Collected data
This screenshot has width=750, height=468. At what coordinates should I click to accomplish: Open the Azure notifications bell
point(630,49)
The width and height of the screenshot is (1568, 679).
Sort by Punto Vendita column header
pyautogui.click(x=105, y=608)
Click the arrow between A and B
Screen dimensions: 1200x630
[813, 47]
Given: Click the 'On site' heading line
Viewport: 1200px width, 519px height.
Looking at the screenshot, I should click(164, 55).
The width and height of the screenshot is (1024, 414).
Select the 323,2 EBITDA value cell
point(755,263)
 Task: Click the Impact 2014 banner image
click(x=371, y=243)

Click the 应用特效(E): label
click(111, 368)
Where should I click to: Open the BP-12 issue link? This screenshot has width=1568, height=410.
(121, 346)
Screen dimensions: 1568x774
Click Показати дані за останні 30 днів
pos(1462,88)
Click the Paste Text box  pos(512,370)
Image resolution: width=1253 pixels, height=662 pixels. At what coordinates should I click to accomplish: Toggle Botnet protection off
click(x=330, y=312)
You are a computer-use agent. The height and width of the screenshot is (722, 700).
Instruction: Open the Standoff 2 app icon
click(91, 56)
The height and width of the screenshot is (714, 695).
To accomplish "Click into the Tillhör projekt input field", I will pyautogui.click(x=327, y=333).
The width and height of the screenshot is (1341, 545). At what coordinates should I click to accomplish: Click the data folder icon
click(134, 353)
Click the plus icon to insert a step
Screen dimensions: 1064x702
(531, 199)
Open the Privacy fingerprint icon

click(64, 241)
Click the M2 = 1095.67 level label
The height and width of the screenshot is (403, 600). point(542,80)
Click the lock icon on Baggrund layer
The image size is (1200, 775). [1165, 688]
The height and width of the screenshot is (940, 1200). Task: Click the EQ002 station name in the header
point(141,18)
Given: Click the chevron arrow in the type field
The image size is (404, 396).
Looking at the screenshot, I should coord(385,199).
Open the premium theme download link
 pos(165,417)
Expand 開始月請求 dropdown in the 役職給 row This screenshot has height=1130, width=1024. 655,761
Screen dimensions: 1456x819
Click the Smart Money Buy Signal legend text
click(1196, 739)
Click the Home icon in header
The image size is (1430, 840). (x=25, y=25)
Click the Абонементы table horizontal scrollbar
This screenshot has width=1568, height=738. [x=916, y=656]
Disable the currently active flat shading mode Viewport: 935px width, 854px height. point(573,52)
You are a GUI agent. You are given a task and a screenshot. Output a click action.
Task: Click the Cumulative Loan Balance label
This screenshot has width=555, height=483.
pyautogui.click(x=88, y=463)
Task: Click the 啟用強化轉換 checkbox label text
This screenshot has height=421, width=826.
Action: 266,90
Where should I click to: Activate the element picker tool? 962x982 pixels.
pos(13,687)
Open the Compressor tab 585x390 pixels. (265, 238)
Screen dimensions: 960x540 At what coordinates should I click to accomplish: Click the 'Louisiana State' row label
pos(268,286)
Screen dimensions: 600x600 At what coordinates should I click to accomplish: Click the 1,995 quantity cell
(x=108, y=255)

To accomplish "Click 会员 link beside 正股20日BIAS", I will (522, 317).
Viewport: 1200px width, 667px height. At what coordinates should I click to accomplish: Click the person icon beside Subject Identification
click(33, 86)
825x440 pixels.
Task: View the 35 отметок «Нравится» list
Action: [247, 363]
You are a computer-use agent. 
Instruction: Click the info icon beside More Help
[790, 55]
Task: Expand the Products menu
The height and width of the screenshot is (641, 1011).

> [EXERCISE DETAILS]:
Nothing but a number is expected here: the number of lines in the entries that include the word "agent".

> [ANSWER TO THIS PROBLEM]:
3